The winners have celebrated; the losers have overcome their disappointment; and Republican Party leaders are sifting through the rubble from Election Day in search of bright spots (precious few) and lessons for the future.
All that aside, there are a few inescapable conclusions to be drawn from the 2017 election:
The most enduring images of the Christie administration’s eight years are the George Washington Bridge and a sliver of sand at Island Beach State Park.
It confirmed the New Jersey Education Association committed the most egregious strategic blunder in modern New Jersey political history by blowing more than $5 million of its dues-paying members money on a fool’s errand to unseat Senate President Steve Sweeney (D-Gloucester).
Despite the insistence of some observers and the wishful thinking of others that President Donald Trump was to blame for the dismal Republican outcome, the vote was an anti-Christie expression. Guadagno didn’t lose by 14 points because she was associated with Trump; she lost by 14 points because she was associated with Christie and it reverberated down ballot. Trump certainly didn’t help, but “all politics is local” still rules.
South Jersey powerbroker George Norcross emerged a clear winner. Not only did his organization administer a serious beatdown to the NJEA, but also his maneuvering led to the selection of little known Middlesex County Assemblyman Craig Coughlin as the next Speaker of the Assembly, giving him major influence on the presiding officers of both houses.

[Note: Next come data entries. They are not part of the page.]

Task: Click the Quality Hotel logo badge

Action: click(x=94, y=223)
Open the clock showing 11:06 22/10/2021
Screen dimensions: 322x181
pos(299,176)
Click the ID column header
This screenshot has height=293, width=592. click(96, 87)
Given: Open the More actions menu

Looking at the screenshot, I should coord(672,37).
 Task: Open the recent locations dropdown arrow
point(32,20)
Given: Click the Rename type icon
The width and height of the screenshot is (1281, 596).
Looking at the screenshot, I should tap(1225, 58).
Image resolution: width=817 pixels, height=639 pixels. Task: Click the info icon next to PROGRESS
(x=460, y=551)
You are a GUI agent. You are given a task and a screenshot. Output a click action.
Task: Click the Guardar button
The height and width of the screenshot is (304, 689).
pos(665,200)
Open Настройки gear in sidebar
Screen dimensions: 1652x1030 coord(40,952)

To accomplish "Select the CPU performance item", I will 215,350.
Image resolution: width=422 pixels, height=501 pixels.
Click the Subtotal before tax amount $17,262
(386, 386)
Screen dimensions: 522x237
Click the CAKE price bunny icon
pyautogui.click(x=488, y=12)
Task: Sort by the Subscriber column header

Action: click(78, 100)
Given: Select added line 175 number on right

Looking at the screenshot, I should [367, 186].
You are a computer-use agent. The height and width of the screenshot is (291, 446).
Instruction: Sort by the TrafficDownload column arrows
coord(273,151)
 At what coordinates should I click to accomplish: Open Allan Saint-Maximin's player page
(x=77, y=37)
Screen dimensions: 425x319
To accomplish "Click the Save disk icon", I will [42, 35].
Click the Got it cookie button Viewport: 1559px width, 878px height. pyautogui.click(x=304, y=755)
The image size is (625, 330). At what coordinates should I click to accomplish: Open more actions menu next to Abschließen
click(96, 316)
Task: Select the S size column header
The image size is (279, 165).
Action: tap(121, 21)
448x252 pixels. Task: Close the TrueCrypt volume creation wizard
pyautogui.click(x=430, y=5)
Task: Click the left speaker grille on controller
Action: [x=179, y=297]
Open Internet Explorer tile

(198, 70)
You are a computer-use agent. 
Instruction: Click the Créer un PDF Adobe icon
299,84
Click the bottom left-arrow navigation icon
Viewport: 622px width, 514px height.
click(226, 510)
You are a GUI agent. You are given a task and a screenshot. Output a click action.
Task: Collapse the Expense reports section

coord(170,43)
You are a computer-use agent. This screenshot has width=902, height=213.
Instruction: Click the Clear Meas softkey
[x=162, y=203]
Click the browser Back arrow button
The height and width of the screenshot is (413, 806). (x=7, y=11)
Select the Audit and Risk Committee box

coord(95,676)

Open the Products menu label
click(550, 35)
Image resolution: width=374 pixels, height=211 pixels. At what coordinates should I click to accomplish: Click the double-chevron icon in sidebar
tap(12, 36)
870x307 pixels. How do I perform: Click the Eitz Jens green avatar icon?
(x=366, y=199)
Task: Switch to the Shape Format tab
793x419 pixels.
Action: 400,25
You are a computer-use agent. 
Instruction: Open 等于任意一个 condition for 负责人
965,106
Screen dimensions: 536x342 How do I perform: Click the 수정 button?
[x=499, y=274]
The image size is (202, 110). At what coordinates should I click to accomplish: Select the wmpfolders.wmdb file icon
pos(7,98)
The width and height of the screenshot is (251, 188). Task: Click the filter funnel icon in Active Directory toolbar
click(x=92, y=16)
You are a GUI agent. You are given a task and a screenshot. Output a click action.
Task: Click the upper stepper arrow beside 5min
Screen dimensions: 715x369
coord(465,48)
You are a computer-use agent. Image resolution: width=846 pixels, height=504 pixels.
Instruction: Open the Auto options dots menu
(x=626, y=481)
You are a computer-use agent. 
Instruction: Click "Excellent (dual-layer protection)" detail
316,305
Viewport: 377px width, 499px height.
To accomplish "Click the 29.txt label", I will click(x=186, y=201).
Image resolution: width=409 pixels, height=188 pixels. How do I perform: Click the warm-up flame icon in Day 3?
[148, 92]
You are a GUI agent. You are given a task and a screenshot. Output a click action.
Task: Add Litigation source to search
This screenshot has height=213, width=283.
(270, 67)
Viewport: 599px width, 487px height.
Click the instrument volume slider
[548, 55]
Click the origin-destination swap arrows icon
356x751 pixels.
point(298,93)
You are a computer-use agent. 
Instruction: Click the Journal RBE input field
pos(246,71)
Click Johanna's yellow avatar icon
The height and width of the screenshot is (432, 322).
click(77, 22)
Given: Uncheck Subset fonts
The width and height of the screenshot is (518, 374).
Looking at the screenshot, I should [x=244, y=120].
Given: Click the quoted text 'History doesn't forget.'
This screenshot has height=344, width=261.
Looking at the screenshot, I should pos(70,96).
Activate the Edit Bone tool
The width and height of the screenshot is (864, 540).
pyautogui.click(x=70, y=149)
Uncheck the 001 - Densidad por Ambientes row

The Bridgegate scandal inflicted significant long-term damage on the Republican Party and demolished the Christie administration’s insistence that it was a minor annoyance perpetrated by a couple of rogue staffers.
The Republican Party brand is in such tatters that several election cycles will elapse before the party can even begin to become competitive.
When legislative district boundaries are drawn following the 2020 census, Democrats will tighten their grip on state government.
Despite striving mightily to concentrate her campaign on issues such as controlling property taxes and revising the state aid to education formula, Guadagno was unable to separate herself from Christie.
His drag on her campaign was evident day in and day out and with the release of public opinion polls that showed voters’ negative perception of her was tied directly to the administration.
It was simply too much for her to overcome.
The Bridgegate scandal and its exposure of corrupt abuse of power along with the inexplicable decision by Christie to lounge on the beach with his family in the midst of a state government shutdown will be forever associated with the administration.
While Christie’s public approval stagnated in the mid-teens, it was the poll finding that an astonishing 84 percent of respondents believed he had accomplished nothing in his eight years in office that was all the more damning. There was no clearer indication that Bridgegate and the day at the beach overwhelmed any other perception people held.
The NJEA not only shot itself in the foot with its initial effort to defeat Sweeney in a primary election, but also persisted in plinking its toes off one after another, first by recruiting a hapless Republican opponent, second by pouring more than $5 million into what everyone knew was a hopeless cause, and third by drawing unnecessary attention to the well above average salaries drawn by its officers at the expense of everyday working teachers.
The association’s leadership undertook a personal vendetta while attempting — and failing — to portray its actions as legitimate policy differences with Sweeney.
The association tossed its $5 million man into the ring with Sweeney and came away with a bloody nose and an 18-point loss.
The strut and swagger that the association often displayed in the halls of the State House and the air of invincibility and political clout it projected took a serious hit. Recovery will take a long time, if ever.
The state Republican Party is in as weak a condition as it’s been in many years.
Christie sapped its resources to aid his 2016 presidential effort and to cover legal expenses associated with the Bridgegate investigation and did little to replenish it financially or strengthen it organizationally.
With Democrats in total control of state government, the Republican Party’s ability to raise money, recruit viable candidates, and engage in significant party-building activity has been severely undercut.
The party will struggle along on a shoestring, mindful that a redrawn legislative district map for the 2021 election may push it further into minority status.
Given its inability to influence policy and the prospect of an unfavorable district map, building on its 26 members of the Assembly and 15 Senators is a forlorn hope.
Christie will depart from office in January as the most disliked governor in state history and with the lowest approval rating of any chief executive in the country.
In addition to Bridgegate and his day at the beach, his legacy will include a moribund state party confronting a bleak future.
It will be with a sense of relief for many Republicans when they see the door close behind him.